Many women were never given proper, adequate, or factual information about the workings of their own bodies. One of the reasons why was created was to provide medically and scientifically sound answers and resources. The Women’s Assessment Calendar was created by doctors in order to help them collect accurate data. Especially in an age where doctors are rushed each day with intense case loads it can be very helpful to come prepared to any medical appointment prepared with symptoms already documented.

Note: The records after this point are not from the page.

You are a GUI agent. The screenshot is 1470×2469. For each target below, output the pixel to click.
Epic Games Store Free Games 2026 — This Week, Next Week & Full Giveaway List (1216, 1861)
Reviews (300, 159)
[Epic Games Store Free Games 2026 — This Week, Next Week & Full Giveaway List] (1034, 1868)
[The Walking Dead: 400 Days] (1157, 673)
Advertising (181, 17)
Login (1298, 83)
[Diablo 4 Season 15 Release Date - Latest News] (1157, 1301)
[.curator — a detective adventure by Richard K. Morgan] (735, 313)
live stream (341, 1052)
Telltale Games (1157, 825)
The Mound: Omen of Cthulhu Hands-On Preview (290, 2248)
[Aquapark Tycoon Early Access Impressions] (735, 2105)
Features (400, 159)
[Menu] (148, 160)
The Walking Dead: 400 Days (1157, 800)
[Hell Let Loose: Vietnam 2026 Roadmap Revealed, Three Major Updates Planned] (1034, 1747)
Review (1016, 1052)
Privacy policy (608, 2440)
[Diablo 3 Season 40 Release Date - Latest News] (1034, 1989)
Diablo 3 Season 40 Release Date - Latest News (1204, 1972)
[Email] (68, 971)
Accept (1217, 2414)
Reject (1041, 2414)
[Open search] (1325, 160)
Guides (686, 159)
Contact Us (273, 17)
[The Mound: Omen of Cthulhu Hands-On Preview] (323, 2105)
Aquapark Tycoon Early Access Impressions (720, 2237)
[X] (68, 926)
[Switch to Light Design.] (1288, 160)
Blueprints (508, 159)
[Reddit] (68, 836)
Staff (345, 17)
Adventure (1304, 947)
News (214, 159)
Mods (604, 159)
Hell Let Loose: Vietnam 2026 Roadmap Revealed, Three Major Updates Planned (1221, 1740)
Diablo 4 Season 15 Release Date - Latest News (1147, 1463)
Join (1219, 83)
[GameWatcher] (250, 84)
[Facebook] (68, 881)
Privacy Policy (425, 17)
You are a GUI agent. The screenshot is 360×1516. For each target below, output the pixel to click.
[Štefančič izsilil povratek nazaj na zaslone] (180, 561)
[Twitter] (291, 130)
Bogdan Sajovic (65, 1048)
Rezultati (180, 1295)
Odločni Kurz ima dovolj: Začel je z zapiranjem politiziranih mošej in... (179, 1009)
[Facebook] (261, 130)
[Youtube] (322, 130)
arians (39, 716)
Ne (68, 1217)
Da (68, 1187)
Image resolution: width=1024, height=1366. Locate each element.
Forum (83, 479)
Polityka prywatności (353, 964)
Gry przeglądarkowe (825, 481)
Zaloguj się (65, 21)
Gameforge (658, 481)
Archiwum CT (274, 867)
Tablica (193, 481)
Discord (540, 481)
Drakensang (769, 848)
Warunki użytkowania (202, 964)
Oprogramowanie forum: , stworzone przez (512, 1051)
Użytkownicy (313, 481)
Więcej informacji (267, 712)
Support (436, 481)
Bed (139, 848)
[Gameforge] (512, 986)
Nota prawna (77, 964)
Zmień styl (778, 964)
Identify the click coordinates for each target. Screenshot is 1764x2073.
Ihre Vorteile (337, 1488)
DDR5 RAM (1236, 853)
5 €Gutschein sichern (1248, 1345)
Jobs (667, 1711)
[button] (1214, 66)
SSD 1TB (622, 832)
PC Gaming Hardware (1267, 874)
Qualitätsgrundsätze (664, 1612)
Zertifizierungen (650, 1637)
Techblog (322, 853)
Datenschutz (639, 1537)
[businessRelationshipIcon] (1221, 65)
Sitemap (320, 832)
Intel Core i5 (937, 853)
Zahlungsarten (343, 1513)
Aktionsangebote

Some of the symptoms listed on this chart refer to hot flashes, night sweats and more. There are many myths and misconceptions about when and how the menstrual cycle comes to an end. Even some women in their younger years sometimes experience such symptoms. This may mean something very different depending upon the age of the woman so, again, it is important to keep accurate records and discuss such things with your doctor. What is considered “normal” may depend upon each individual woman. Menopause is a normal and natural phase of life. Symptoms typically thought of as relating to menopause can, however, also occur at other times in life and this can mean something different and may need medical attention.


Q: Do I need to keep using the Assessment Calendar forever?
A: No. Typically one or two months are adequate but your doctor may want you to keep longer records.

Q: If I have symptoms does that mean I am sick?
A: No. The symptom check list is just a guide for understanding your own body and a tool to give to your doctor if you have frequent and/or severe symptoms.

Q: If I have a “3” day should I be concerned?
A: The Assessment Calendar should be used more to show trends, not any individual day that may be intense. No one symptom or rating should be alarming.

Q: What if my doctor refuses to look at the data I have kept for several months?
A: It is important to develop a healthy way to communicate with any doctor. Many studies have shown that clear, accurate, respectful patient to doctor communication is one of the best signs for good medical care!